Bitcoin is not alone. Ethereum, for example, is 10 times stronger today than its value just a year ago, and altcoins such as Binance, Cardano and even Dogecoin, had all impressed in the past year. With that in mind, it has certainly not all been smooth sailing for Bitcoin and its peers. The past few months especially have been very bumpy, with people wondering if a dramatic downfall in value is to be expected.
Let’s try to look at the past, in order to get a better understanding of Bitcoin’s future. Keep in mind, though, that we’re talking about a projection here, and that no guarantee can be given, hence this is not trading advice, but rather an attempt to get to know Bitcoin better.
The force of trends and influencers
Remember, just a month and a half ago, that Elon Musk had added the hashtag #bitcoin to his Twitter bio? Remember how that sent Bitcoin’s rate up again? If there’s a lesson to be learned from that event, is that a lot of Bitcoin’s value is a result of the buzz around it. In a sense, the crypto coin has become a self-fulfilling prophecy: The more people talk about it and its value, the higher it rises.

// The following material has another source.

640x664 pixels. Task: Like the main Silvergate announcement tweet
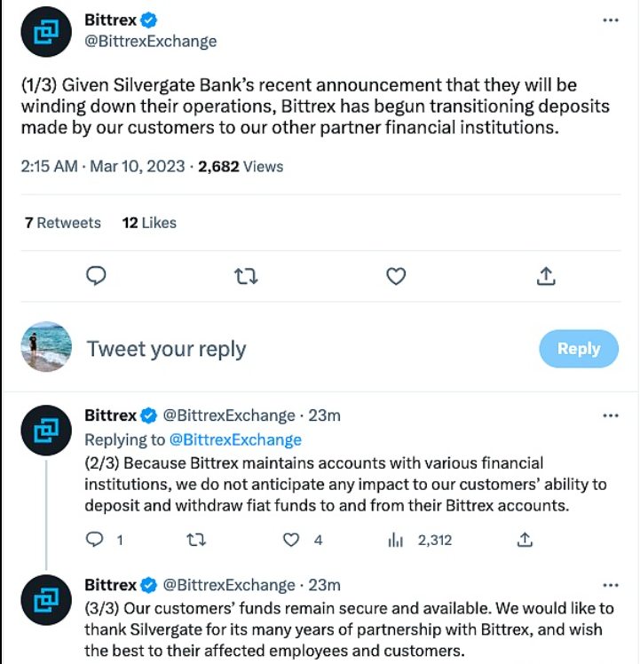pos(396,277)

That does not mean, though, that it’s all buzz with nothing else behind it. It means that the level of public interest in the coin is very high right now and has been so for almost a year. Having said that, it can be assumed that once Bitcoin becomes less of a hot topic, its value might decline accordingly. The question is when that is expected to happen. The answer is unknown, but we do know that it takes a very sharp eye to notice the exact moment Bitcoin loses its charm (and to act fast accordingly).
Not a ‘come and go’ thing
In direct continuation with the last point, Bitcoin’s days in the limelight are definitely a result of other investment options being unattractive. In other words, the economic crisis that is a result of COVID-19 had investors running away from stocks and currencies that are related and affected by national economies. According to this logic, the moment economies started bouncing back, was the moment Bitcoin was supposed to start losing its charm, and gradually losing its value.

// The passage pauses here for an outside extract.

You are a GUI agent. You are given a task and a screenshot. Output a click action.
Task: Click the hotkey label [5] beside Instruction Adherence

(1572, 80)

That did not happen, clearly. Not a few months ago, and not even today. It will probably happen at some point in the future, but so far this has proven not to be a zero-sum game between different assets – the rise of traditional venues like stocks and commodities did not lead to a decline in cryptocurrency’s popularity. One may conclude that Bitcoin’s rate is not heavily influenced by the condition of other assets available for investors.
With opportunity comes danger
There is sadly a darker side to the rising power of Bitcoin, along with the enhanced ability to buy and sell it online without a fuss. Thousands of new online Bitcoin scams have been reported recently, popping up like mushrooms after the rain. Furthermore, a lot of websites offering trading services on Bitcoin and other cryptocurrencies are nothing but a fraud.
Normally these websites offer you the ability to trade on the value of the coin without actually buying it (contract for difference style). That way, you don’t have to store the coin in a digital wallet, and you can also make money off of drops in value (what’s called short selling in the trade industry).
However, once no real trading is done, no legislative body is there to supervise the process, leaving a lot of room for dirty tricks.
Many victims of these kinds of fraud testify that brokers have disappeared with their money and cannot be reached by phone or mail. What can you do to prevent this from happening to you? Simple. You should only trade on Bitcoin through authorized and regulated exchanges. That way you have someone at your back, making sure your hard-earned cash is not stolen from you.